René Naba : Non pas vraiment. Le Hezbollah n’est pas
suicidaire. Sous peine de paralysie, Il ne pouvait subir
passivement l’agenda imposé par ses adversaires, impulsé par les
Américains et les Saoudiens et se laisser grignoter
progressivement. Depuis l’offensive déclenchée en Irak contre
Moqtada Sadr, le chef religieux chiite, avril 2008, le Hezbollah
s’attendait à la manœuvre. Il ne s’est pas livré un coup d’Etat,
dans un Etat d’ailleurs inexistant.
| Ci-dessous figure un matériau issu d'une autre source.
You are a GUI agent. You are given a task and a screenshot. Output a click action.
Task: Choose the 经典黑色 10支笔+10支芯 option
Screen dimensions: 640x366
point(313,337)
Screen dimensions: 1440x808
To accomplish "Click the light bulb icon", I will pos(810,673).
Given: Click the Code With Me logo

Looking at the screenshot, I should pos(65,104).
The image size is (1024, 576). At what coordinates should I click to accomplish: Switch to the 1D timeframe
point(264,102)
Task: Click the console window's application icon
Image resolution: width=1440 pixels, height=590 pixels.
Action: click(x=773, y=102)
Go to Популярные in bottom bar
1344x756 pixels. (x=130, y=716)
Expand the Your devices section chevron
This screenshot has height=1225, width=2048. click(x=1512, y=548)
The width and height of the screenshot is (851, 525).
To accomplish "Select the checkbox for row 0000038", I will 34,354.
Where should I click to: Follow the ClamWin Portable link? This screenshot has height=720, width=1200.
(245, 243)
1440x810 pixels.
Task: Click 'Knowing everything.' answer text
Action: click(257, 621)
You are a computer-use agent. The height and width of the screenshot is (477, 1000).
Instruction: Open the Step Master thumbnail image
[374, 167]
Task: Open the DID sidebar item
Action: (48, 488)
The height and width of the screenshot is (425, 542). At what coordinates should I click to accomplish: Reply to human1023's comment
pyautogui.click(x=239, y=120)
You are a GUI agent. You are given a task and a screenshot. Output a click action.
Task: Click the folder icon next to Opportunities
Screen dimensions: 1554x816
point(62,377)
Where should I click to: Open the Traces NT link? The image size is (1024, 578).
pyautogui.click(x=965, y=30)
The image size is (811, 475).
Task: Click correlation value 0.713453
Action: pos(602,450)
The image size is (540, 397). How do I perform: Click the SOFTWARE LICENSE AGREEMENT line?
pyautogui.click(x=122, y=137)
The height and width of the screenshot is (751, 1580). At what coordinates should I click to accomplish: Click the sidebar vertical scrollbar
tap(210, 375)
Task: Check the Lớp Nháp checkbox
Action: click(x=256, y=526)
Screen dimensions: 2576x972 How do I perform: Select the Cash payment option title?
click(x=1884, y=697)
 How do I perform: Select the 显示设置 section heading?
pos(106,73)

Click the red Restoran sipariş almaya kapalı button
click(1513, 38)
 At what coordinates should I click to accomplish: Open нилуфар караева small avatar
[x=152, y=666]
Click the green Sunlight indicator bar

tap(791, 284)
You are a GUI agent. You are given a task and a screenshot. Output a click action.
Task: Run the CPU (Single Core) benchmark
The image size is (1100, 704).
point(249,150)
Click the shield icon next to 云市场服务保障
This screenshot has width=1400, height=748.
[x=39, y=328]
Il s’est livré à une
démonstration de force qui a tenu lieu de coup de semonce en vue
de mettre brutalement un terme à une opération de diversion qui
l’aurait détourné de sa ligne de mire israélienne. Il expliquera
qu’il n’a pas pris ses armes contre d’autres libanais, mais pour
conserver sa puissance de feu face à Israël.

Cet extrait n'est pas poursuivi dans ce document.